ACTIVITY: Write out the passage on acute bacterial meningitis word for word, starting with "Acute bacterial meningitis may" and going on through "of acute meningitis.".

SOURCE EXTRACT:
..........
Acute Bacterial Meningitis

Background, Risk Factors and Epidemiology

Acute bacterial meningitis has long been known to be a serious and often fatal disease; it was universally fatal prior to the introduction of antibiotics. Current estimates of mortality in acute meningitis caused by S. pneumoniae are still on the order of 20%-25% in developed countries. The majority of cases are due to three organisms: H. influenzae, Streptococcus pneumoniae, and Neisseria meningitidis. The frequency of meningitis due to H. influenza has dramatically dropped in the US with widespread vaccination programs. At the extremes of age other organisms are encountered, notably group B streptococcus (S. agalactiae) in neonates and Listeria monoctyogenes in infants and the elderly. (1) Risk factors for community-acquired meningitis in adults include diabetes mellitus, otitis media, pneumonia, sinusitis, and alcohol abuse. (2)

The emerging penicillin resistance of S. pneumoniae has altered the approach and therapy to meningitis. Isolates differ around the world with penicillin resistance varying from 0-40%. In one study from Australia, resistance increased from 0% to 20% during the 5-year study period in the late 1990's. (3) This has lead to the approach of assuming that penicillin resistance is present and covering with additional antibiotics (vancomycin) until culture results are available.


Anatomy and Pathophysiology

Acute bacterial meningitis may be thought to develop in several stages. Although some cases of bacterial meningitis develop from direct extension, in most cases the organism first proliferates within the nasopharynx, a state known as colonization. Infection implies invasion or proliferation in tissues; the infection may be asymptomatic (subclinical) or may cause symptoms (disease). It is interesting to note that of the many thousands of bacteria that have the potential to produce meningitis, only a few commonly produce the syndrome of acute meningitis.

Following colonization, a bacteremia may occur following microbial invasion of the intravascular space and bacterial survival and multiplication. Meningitis follows with live bacteria breaching the blood-brain barrier, surviving and multiplying in the subarachnoid space. Host immune responses ensue with reactions of disruption of the blood-brain-barrier and vasculitis with the resulting cerebral edema and neuronal injury.(4)
..........
DATASET EXCERPT:

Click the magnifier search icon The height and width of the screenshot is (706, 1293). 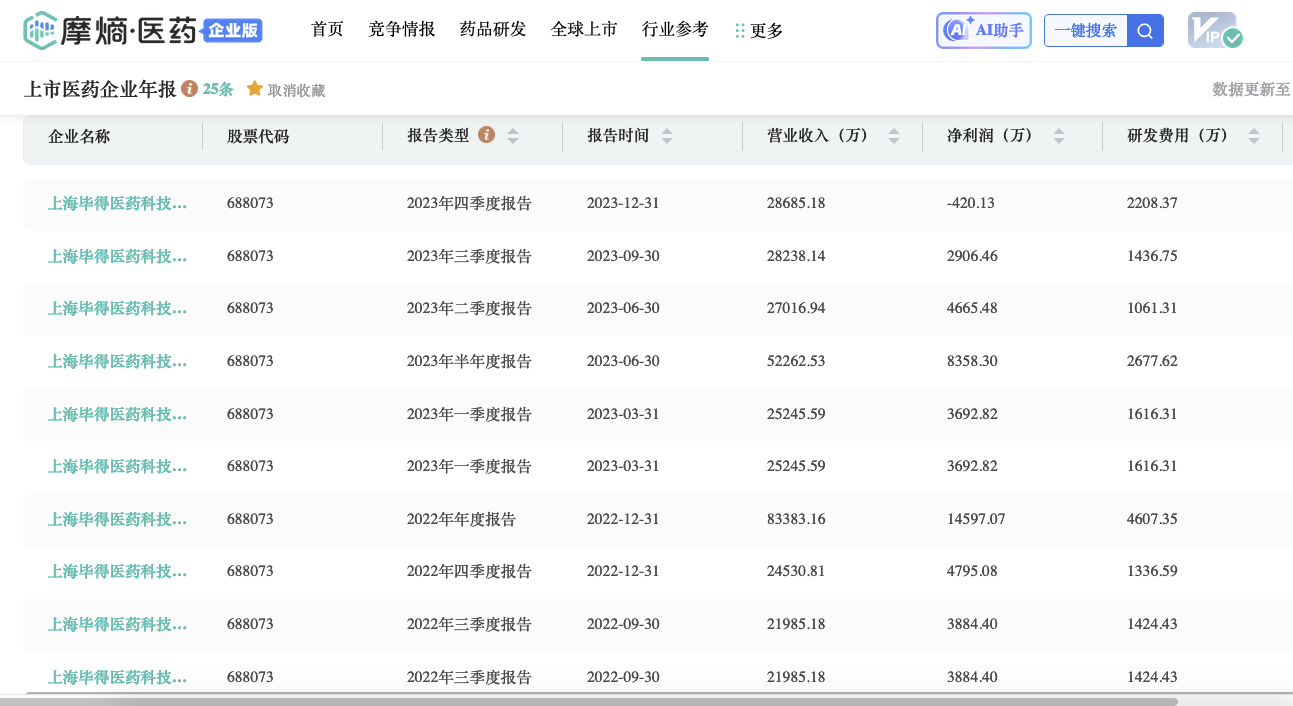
..........
RESULT OF THIS EXERCISE:
Acute bacterial meningitis may be thought to develop in several stages. Although some cases of bacterial meningitis develop from direct extension, in most cases the organism first proliferates within the nasopharynx, a state known as colonization. Infection implies invasion or proliferation in tissues; the infection may be asymptomatic (subclinical) or may cause symptoms (disease). It is interesting to note that of the many thousands of bacteria that have the potential to produce meningitis, only a few commonly produce the syndrome of acute meningitis.